Hangi vatandaşa sorarsanız sorun algı ve söylem şu: “Güçlüler dışarıda.” Neden bu algı oluşuyor sorusu sorulduğunda ise Türkiye’de münferitte olsa bazı gözaltlarına siyasilerin ve bürokratların müdahil olması, kimisi kefil oluyor, kimisi tutuklanması için elinden gelen haltı işliyor yani siyasi rant peşinde.
Toplumun bütün katmanlarında aynı bekleyiş “Bu FETÖ denen illet yapıdan kurtulalım yani devlet içindeki zehirden kurtulsun” anlayışının altında toplumun yıllardır kadrolaşmadan çektiği sıkıntı da yatıyor.
TV kanallarında, haberlerde veya tartışma programlarında gün geçmiyor ki ya bir siyasetçinin veya bir bürokratın FETÖ ile bağlantılı bir operasyona müdahil olmasın. ‘Şu ilde cumhuriyet savcılığının yaptığı operasyonlarda şu milletvekili veya MKK görevlisi adliyeye gitti ve adamlar serbest kaldı!’ veya ‘Şu ilde milletvekili rakibi olduğu kişiyi kumpas kurarak içeri aldırdı!’ v.b. bunları çoğaltabiliriz.

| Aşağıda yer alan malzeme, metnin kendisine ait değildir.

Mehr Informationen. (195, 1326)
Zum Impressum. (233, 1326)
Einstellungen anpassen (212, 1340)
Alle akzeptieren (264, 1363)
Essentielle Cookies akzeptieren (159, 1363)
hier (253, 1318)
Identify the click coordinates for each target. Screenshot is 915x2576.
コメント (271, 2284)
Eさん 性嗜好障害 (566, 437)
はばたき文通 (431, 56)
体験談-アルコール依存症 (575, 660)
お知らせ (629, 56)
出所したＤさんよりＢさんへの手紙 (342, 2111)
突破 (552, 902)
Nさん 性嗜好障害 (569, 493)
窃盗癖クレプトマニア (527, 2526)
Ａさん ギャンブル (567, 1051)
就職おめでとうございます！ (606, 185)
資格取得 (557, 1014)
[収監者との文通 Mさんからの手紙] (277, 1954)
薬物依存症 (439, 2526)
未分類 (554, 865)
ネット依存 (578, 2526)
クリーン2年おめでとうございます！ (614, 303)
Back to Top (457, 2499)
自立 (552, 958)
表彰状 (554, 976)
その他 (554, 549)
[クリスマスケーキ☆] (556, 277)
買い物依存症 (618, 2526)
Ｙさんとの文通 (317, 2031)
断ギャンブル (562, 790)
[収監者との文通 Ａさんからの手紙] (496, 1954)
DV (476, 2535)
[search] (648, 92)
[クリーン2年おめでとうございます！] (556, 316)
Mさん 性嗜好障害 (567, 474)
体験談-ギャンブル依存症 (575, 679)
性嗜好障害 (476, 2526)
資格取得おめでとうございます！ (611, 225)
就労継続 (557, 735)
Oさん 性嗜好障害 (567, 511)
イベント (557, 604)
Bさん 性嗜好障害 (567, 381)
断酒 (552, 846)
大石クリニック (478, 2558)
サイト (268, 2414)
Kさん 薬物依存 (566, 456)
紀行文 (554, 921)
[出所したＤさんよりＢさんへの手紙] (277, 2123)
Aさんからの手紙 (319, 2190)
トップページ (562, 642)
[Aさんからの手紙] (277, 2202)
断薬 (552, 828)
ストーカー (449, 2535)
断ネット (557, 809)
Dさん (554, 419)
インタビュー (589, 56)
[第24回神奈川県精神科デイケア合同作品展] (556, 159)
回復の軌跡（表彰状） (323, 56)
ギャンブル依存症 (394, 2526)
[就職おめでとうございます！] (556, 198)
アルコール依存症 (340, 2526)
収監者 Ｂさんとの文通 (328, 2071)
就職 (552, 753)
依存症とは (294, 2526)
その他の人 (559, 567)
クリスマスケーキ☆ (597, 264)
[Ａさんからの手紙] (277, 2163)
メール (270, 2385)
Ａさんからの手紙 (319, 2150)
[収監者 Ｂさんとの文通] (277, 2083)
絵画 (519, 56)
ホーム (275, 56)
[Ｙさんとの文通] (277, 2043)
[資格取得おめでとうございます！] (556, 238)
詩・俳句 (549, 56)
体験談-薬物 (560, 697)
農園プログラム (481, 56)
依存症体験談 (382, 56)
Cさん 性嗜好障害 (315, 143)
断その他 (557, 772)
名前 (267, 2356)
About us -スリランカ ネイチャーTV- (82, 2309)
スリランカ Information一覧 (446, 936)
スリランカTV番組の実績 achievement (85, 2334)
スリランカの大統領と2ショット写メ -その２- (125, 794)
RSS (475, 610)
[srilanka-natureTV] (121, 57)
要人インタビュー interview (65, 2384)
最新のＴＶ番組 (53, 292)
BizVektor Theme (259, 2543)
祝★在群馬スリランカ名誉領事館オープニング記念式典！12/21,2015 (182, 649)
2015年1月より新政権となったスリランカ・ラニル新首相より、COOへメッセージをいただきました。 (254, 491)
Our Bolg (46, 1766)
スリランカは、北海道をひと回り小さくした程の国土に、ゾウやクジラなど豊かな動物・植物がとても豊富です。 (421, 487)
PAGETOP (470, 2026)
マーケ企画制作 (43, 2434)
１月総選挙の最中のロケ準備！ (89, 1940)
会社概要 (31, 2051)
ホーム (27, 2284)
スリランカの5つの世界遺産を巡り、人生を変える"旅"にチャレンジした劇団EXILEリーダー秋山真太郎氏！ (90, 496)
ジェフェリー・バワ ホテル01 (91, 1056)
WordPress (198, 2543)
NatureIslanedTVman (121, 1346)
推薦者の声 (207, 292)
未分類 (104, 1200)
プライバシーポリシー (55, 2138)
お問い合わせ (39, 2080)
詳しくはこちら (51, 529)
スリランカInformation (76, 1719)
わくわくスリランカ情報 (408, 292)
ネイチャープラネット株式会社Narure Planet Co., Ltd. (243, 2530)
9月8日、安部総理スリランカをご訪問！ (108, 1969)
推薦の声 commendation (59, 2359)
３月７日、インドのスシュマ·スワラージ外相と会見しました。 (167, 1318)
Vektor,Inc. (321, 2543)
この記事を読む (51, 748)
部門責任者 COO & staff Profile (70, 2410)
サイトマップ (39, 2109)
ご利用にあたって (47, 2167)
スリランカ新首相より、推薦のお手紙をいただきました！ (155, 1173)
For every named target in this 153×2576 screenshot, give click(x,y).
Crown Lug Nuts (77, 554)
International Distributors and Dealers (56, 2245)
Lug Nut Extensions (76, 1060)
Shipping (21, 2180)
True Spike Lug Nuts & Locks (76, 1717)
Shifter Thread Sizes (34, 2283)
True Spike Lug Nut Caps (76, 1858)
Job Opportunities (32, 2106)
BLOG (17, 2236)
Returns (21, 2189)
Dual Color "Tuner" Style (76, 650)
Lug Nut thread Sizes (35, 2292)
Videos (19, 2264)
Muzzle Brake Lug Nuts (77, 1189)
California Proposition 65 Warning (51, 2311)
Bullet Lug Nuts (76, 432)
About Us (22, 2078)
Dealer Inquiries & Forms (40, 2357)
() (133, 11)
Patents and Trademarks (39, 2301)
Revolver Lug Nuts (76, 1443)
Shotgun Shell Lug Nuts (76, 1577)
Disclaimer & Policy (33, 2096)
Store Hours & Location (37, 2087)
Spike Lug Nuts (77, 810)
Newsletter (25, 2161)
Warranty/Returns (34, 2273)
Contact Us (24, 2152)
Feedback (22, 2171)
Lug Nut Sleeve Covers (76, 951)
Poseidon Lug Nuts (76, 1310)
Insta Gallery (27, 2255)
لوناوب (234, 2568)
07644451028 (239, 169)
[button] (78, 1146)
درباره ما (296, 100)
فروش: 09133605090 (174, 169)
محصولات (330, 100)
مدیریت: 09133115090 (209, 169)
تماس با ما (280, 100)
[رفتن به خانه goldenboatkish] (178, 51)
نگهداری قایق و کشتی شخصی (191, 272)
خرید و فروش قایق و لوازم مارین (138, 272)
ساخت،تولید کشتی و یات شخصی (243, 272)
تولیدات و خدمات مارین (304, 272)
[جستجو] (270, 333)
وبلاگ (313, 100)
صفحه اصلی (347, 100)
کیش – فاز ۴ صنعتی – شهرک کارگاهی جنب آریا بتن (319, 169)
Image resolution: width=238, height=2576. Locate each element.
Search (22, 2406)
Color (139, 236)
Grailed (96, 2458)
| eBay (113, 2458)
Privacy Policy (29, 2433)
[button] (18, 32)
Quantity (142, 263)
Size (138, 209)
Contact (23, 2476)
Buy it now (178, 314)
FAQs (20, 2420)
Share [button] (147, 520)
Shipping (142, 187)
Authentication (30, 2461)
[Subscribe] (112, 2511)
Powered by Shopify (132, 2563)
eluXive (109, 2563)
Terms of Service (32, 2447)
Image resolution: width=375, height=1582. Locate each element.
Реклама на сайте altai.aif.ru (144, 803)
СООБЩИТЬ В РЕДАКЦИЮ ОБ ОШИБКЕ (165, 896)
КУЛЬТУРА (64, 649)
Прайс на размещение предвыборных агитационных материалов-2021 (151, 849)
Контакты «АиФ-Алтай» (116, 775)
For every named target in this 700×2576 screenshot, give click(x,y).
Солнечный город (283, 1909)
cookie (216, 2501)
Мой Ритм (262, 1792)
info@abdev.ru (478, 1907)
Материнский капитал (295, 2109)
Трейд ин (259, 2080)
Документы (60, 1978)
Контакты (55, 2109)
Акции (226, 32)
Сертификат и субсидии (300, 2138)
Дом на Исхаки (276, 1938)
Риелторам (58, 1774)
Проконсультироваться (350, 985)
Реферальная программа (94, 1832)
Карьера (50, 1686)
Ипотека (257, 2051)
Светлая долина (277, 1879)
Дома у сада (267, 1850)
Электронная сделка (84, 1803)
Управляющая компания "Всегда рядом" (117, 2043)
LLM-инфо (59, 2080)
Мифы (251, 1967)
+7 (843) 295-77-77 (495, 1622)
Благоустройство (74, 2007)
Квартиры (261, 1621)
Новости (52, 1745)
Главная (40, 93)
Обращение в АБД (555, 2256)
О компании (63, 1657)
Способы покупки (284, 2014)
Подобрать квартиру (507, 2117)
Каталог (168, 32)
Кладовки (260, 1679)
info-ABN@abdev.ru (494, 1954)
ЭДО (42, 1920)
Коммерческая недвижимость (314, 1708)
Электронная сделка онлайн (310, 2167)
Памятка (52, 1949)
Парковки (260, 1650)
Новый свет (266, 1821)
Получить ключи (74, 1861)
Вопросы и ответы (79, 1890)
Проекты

Bu söylem, bu algı toplum vicdanını yaralarken, dünyada eşi benzeri görülmeyen örgütün, bu denli yapılanarak devleti ele geçirmeye çalışması, halkında yargı karşısında bu hainlerin hesap verdiğini görmek istemesinden doğal bir şey olamaz!
Sonuç olarak: asırlardır ülkemiz üzerinde oynanan bu aşağılık oyunların oynandığı bu coğrafyada güçlü çıkmak istiyorsak; yüzyılın oyununu oynayan küresel güçler karsısında güçlü çıkmak mecburiyetindeyiz. Bu terör örgütlerinin kökünü kurutup 2023 hedeflerini başarmak zorundayız. Bu başarının da altında bu FETÖ terör örgütünü kullanan küresel güçlerin elini boş çıkarıp, bu örgütün kökünü kurutmaktan geçer, bunu başarmak içinde toplum vicdanında yara açmamalıyız!
Toplum vicdanında yara açmamak için kendi çıkarları ve menfaatleri uğruna yargıya el uzatan hangi siyasetçilerimiz ve bürokratlarımız ise o pis ellerini yargının üzerinden çekmek mecburiyetindedir!